═══ PROVIDED RECORDS ═══
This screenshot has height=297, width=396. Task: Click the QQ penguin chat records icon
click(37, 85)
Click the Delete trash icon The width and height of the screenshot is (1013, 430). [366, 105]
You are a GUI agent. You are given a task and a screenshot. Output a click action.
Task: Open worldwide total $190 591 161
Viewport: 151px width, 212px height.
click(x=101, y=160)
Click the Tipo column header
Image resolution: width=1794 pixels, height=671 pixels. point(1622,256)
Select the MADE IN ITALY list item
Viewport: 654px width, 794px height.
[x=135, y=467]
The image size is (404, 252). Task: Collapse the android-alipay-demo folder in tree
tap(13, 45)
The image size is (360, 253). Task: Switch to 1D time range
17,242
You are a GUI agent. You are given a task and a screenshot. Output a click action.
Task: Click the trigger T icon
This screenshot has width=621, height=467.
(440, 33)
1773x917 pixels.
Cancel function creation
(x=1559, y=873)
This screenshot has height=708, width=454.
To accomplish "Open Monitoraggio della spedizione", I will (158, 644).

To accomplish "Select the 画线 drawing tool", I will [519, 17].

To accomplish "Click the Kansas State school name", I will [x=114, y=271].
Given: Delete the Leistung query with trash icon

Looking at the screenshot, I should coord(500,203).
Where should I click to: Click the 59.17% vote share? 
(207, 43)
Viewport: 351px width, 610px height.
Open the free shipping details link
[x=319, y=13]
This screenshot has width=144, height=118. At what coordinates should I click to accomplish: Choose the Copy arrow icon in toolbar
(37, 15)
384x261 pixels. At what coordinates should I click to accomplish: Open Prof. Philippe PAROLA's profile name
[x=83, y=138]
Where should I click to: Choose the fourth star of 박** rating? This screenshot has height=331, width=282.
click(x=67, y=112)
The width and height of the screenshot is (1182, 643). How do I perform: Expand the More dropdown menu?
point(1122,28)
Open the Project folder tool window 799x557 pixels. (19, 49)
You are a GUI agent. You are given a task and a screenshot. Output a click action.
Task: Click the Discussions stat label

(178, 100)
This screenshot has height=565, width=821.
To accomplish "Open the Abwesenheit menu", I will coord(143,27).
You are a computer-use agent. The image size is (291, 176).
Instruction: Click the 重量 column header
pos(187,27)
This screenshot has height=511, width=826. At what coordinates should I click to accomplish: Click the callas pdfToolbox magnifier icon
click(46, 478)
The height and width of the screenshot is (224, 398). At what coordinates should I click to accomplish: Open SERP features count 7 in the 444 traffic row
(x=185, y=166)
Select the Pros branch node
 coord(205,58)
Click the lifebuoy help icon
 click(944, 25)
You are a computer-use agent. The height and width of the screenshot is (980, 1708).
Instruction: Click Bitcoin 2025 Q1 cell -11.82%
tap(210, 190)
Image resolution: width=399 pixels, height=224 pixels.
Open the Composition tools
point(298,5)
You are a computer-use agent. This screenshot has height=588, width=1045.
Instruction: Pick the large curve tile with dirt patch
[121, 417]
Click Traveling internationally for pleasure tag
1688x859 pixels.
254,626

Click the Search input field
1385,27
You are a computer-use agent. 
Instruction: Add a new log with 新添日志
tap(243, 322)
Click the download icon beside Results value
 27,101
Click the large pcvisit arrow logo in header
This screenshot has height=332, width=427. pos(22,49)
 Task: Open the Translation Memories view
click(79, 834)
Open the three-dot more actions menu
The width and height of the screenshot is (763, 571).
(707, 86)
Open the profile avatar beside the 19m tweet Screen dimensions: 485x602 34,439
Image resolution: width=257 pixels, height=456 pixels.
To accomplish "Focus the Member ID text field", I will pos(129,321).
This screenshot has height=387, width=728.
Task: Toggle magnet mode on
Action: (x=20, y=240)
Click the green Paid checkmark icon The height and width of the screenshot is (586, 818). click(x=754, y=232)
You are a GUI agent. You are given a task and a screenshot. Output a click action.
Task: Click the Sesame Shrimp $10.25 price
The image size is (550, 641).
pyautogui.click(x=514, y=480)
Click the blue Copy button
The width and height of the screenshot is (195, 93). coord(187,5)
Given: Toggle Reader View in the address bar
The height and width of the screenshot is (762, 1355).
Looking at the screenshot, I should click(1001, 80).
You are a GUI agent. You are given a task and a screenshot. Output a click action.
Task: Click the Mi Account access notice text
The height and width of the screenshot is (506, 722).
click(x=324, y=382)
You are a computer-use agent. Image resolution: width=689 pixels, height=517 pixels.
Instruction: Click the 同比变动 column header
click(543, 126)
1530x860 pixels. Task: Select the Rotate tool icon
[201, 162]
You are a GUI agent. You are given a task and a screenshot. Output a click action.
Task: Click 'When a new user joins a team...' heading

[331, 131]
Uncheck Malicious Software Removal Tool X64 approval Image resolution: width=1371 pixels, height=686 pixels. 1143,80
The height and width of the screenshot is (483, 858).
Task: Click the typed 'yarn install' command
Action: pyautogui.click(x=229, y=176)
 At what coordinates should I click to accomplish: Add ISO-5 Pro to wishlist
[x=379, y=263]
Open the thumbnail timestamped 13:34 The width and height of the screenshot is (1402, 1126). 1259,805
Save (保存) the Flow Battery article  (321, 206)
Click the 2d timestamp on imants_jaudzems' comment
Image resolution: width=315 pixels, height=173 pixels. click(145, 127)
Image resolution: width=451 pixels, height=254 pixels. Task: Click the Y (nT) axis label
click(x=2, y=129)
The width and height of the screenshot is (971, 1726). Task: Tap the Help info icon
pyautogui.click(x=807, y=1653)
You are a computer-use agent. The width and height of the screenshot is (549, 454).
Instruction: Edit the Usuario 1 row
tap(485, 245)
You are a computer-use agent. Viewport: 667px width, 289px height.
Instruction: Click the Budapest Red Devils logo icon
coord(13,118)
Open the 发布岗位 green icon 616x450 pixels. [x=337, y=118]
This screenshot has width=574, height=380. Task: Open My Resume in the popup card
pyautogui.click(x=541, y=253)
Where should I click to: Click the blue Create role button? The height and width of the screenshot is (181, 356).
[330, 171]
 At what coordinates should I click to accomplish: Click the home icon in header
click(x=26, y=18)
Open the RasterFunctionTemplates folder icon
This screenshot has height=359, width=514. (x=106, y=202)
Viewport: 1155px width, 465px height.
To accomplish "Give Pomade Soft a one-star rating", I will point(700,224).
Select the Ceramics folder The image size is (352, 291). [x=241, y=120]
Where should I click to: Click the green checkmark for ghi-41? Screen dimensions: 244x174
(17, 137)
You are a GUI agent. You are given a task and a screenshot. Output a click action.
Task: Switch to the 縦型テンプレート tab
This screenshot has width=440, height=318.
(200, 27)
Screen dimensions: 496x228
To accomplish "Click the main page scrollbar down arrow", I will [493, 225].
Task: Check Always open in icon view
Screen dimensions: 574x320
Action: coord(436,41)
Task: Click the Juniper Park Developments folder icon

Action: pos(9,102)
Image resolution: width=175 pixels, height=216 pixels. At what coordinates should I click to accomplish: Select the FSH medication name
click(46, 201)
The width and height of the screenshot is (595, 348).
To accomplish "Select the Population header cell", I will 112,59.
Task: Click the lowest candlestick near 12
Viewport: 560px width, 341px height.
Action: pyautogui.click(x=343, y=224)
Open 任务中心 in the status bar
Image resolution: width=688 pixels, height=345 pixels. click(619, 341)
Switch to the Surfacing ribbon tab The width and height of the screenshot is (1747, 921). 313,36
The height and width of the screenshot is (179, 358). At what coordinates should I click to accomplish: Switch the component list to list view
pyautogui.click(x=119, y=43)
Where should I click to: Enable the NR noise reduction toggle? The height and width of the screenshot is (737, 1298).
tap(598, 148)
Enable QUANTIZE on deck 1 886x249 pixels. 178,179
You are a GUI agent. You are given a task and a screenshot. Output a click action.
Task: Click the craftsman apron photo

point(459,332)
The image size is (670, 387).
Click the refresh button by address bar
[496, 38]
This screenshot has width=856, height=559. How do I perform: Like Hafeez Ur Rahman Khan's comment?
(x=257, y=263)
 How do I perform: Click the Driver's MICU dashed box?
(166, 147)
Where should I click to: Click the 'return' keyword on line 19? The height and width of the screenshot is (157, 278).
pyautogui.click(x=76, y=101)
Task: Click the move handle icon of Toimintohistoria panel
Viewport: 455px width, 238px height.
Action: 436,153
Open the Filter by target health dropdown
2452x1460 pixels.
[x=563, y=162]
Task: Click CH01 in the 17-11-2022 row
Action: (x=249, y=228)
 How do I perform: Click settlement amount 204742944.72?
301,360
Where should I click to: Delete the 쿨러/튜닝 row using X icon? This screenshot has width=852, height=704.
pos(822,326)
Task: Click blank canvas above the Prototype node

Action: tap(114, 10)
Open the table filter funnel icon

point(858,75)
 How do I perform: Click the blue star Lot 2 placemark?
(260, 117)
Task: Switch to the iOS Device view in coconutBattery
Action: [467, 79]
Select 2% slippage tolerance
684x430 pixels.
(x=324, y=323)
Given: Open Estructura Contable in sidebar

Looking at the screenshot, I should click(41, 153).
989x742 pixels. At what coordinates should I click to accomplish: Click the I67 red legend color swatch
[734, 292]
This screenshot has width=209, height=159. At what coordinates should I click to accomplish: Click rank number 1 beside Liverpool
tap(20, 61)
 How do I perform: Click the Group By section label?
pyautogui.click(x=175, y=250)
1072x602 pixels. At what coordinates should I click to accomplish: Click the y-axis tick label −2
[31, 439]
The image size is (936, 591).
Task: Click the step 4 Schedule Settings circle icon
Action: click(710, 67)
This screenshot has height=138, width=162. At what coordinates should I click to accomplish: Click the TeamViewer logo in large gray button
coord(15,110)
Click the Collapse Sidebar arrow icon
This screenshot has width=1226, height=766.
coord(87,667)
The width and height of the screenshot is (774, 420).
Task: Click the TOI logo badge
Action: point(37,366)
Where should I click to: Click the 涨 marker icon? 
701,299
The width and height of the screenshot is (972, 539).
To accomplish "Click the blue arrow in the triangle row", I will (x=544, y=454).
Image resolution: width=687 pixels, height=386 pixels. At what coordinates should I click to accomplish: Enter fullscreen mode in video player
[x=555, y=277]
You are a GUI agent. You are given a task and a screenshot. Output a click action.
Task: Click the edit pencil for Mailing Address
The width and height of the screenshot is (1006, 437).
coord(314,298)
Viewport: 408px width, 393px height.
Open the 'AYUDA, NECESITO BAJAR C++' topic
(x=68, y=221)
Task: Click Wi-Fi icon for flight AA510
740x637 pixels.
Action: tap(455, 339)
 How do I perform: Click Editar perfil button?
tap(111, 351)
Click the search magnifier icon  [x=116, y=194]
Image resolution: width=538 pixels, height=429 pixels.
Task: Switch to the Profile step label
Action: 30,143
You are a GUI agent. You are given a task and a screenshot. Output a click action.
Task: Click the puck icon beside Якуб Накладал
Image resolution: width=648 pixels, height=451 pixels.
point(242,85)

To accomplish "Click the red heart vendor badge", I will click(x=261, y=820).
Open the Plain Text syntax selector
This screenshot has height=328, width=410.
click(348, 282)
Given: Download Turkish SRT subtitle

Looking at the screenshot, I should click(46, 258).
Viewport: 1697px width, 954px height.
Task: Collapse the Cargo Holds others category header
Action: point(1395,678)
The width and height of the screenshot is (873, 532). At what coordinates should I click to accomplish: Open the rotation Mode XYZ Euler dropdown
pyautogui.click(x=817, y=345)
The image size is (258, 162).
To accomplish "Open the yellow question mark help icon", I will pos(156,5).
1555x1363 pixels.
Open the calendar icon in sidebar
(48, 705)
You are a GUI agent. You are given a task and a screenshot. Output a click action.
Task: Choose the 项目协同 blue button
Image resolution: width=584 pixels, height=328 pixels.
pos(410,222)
═══
> TASK INSTRUCTIONS
Duplicate the lines of the material, beginning with the line that contains "Open the Filter by target health dropdown" and continuing through the line that contains "coord(314,298)", reproducing each one without any change.

> EXERCISE RESPONSE
Open the Filter by target health dropdown
2452x1460 pixels.
[x=563, y=162]
Task: Click CH01 in the 17-11-2022 row
Action: (x=249, y=228)
 How do I perform: Click settlement amount 204742944.72?
301,360
Where should I click to: Delete the 쿨러/튜닝 row using X icon? This screenshot has width=852, height=704.
pos(822,326)
Task: Click blank canvas above the Prototype node

Action: tap(114, 10)
Open the table filter funnel icon

point(858,75)
 How do I perform: Click the blue star Lot 2 placemark?
(260, 117)
Task: Switch to the iOS Device view in coconutBattery
Action: [467, 79]
Select 2% slippage tolerance
684x430 pixels.
(x=324, y=323)
Given: Open Estructura Contable in sidebar

Looking at the screenshot, I should click(41, 153).
989x742 pixels. At what coordinates should I click to accomplish: Click the I67 red legend color swatch
[734, 292]
This screenshot has width=209, height=159. At what coordinates should I click to accomplish: Click rank number 1 beside Liverpool
tap(20, 61)
 How do I perform: Click the Group By section label?
pyautogui.click(x=175, y=250)
1072x602 pixels. At what coordinates should I click to accomplish: Click the y-axis tick label −2
[31, 439]
The image size is (936, 591).
Task: Click the step 4 Schedule Settings circle icon
Action: click(710, 67)
This screenshot has height=138, width=162. At what coordinates should I click to accomplish: Click the TeamViewer logo in large gray button
coord(15,110)
Click the Collapse Sidebar arrow icon
This screenshot has width=1226, height=766.
coord(87,667)
The width and height of the screenshot is (774, 420).
Task: Click the TOI logo badge
Action: point(37,366)
Where should I click to: Click the 涨 marker icon? 
701,299
The width and height of the screenshot is (972, 539).
To accomplish "Click the blue arrow in the triangle row", I will (x=544, y=454).
Image resolution: width=687 pixels, height=386 pixels. At what coordinates should I click to accomplish: Enter fullscreen mode in video player
[x=555, y=277]
You are a GUI agent. You are given a task and a screenshot. Output a click action.
Task: Click the edit pencil for Mailing Address
The width and height of the screenshot is (1006, 437).
coord(314,298)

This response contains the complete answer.